Rand Paul’s patience ran out this week when he made an appearance on ABC with George Stephanopoulos and the latter exchanged journalistic inquiry for partisan hackery. The ensuing fight, however, was a case study in what the media has become and how all conservatives who hit the airwaves ought to take them on.
Rather than pose legitimate questions to the Kentucky senator, Stephanopoulos, who made his money as a Clinton-era Democratic operative before jumping over to the world of “objective journalism,” assumed one of the corporate media’s favorite stances. Let’s call it “media antagonism.”
It isn’t about asking the tough questions. Hard-hitting questions from a journalist are good, although they should be applied to both sides. No, this problem occurs when so-called journalists assume Democrats’ narrative to be indisputably true, frame those partisan talking points as good-faith questions, and then expect conservative interviewees to accept the faulty premises in their responses. Consider the exchange between Stephanopoulos and Paul.
“This election was not stolen. Do you accept that fact?” Stephanopoulos began, taking sides right off the bat. Notice how, first, he echoed Democrats’ position about a controversial topic, and then assumed it to be true in asking if the GOP senator accepted “that fact.”
Paul didn’t fall for it. Instead, he deconstructed the question, noting that while he voted with other members of Congress to certify the results of the Electoral College vote, “the debate over whether or not there was fraud should occur.” Paul proceeded to make the case that fraud did occur by giving examples from his state and others.

**DATASET EXTRACT**
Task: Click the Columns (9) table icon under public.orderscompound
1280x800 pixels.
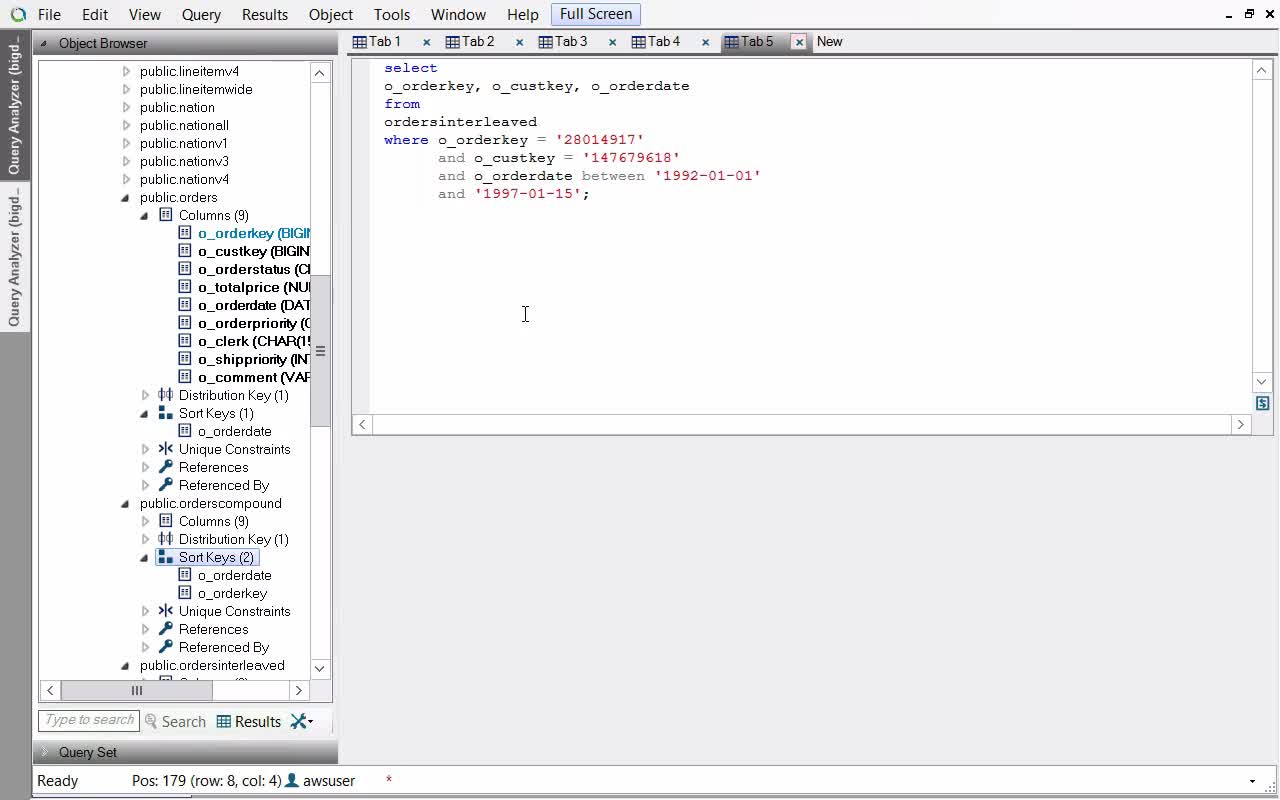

**WHAT TO PRODUCE**
Rewrite the passage from the piece on Rand Paul's ABC interview, everything from "Rather than pose" down to "Stephanopoulos and Paul.", with "Kentucky senator" changed to "Kentucky lawmaker". The material placed after the text is separate from it.

**FULL ANSWER**
Rather than pose legitimate questions to the Kentucky lawmaker, Stephanopoulos, who made his money as a Clinton-era Democratic operative before jumping over to the world of “objective journalism,” assumed one of the corporate media’s favorite stances. Let’s call it “media antagonism.”
It isn’t about asking the tough questions. Hard-hitting questions from a journalist are good, although they should be applied to both sides. No, this problem occurs when so-called journalists assume Democrats’ narrative to be indisputably true, frame those partisan talking points as good-faith questions, and then expect conservative interviewees to accept the faulty premises in their responses. Consider the exchange between Stephanopoulos and Paul.